Performance Counters


There are three types of counters available through Tegra Graphics Debugger. Hardware counters provide data directly from various points inside the GPU. Software counters give insight into the state and performance of the driver. Simplified Experiments are multi-pass experiments that give detailed information about the state of the GPU.

The GPU counters give results accumulated from the previous time the GPU was sampled. For instance, the triangle_count gives the number of triangles rendered since the last sample was taken. Once you integrate the counters into your own application, you can sample on a per-frame basis and correlate the data to a given frame.

All of the software/driver counters represent a per frame accounting. These counters are accumulated and updated in the driver per frame, so even if you sample at a sub-frame rate frequency, the software counters will hold the same data (from the previous frame) until the end of the current frame.

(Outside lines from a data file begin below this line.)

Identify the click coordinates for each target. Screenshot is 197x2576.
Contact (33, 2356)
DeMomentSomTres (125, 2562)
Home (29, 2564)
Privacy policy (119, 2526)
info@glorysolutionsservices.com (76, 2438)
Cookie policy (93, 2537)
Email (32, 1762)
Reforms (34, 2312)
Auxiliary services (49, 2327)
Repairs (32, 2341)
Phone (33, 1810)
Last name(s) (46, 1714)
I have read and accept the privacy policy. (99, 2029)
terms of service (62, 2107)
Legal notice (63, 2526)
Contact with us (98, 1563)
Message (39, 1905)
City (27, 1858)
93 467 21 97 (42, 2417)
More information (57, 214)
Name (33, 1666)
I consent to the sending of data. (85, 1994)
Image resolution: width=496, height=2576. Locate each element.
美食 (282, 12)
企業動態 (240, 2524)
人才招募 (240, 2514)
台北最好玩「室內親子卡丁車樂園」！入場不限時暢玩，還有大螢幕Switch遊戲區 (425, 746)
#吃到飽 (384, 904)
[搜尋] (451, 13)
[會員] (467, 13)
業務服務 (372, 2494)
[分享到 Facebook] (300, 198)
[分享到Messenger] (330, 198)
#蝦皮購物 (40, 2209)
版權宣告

Counter data is provided as either raw values or as a percentage. Raw counters count events (triangles, pixels, milliseconds, etc.) since the last call. Percentage counters are event counts based on the clock rate where the event count is divided by the number of cycles. For example, gpu_idle counts the number of clock ticks that the GPU was idle since the last call. This value is automatically divided by the total number of clock ticks to give the percentage of time that the GPU was idle.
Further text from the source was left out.